The most concerning aspect of this purchase is the implications for the forests. The move could well be interpreted as an attempt by FT to undermine forest protection outcomes. The southern forests that will be destroyed to feed the mill include areas that have been scientifically verified as national and world heritage value.
In a time when the industry is in crisis, the government and FT should be looking at ways to transition the industry out of native forest destruction, otherwise the crisis will only intensify. On the one hand the government are offering a buy out package to retire wood quotas for saw mills. And on the other hand FT has gone ahead and purchased a saw mill. It just doesn’t make any sense. The most sensible and indeed most economical action would be for the government to now retire the quota of wood that has been allocated to the Southwood mill. Retiring the 40,000m3 of wood would contribute to the goal of forest protection. The southwood mill was previously owned by Gunns Ltd. When Gunns sold their saw log quota the government could have taken the opportunity to retire that quota. This would have been a good way to further a solution to the headlock the signatories have been in over reducing wood quotas to allow for the necessary forest protection.
Instead of facing the reality and admitting that the industry is in crisis, that subsidising the native forest industry is no longer acceptable and a change is needed – FT appear to be stubbornly digging their heels in and trying to take the industry down a dead-end path of native forest destruction. Interestingly when the mill was sold last year, FT did not admit that they themselves had bought the dying mill, but actually said that the sale was “a sign of confidence in the Tasmanian forest industry”!

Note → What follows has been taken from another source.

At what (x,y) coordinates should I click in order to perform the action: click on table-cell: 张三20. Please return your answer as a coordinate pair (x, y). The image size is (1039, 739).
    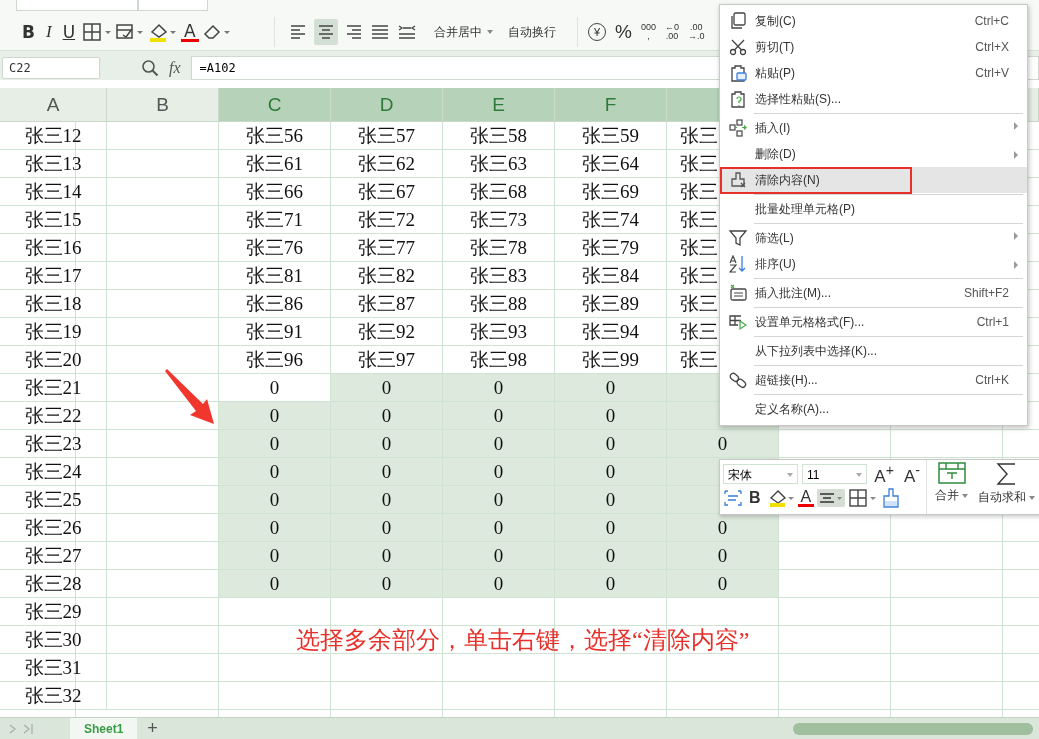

“This whole situation has the grubby fingerprints of a rogue agency all over it, and there are just too many unanswered questions stemming from the secretive way the deal was done” said Kim Booth, Greens spokesperson for Forestry. I agree. And I think it is about time Forestry Tasmania were pulled into line. There has long been problems with the organisation and it is becoming increasingly clear that FT in its current form needs to be abolished.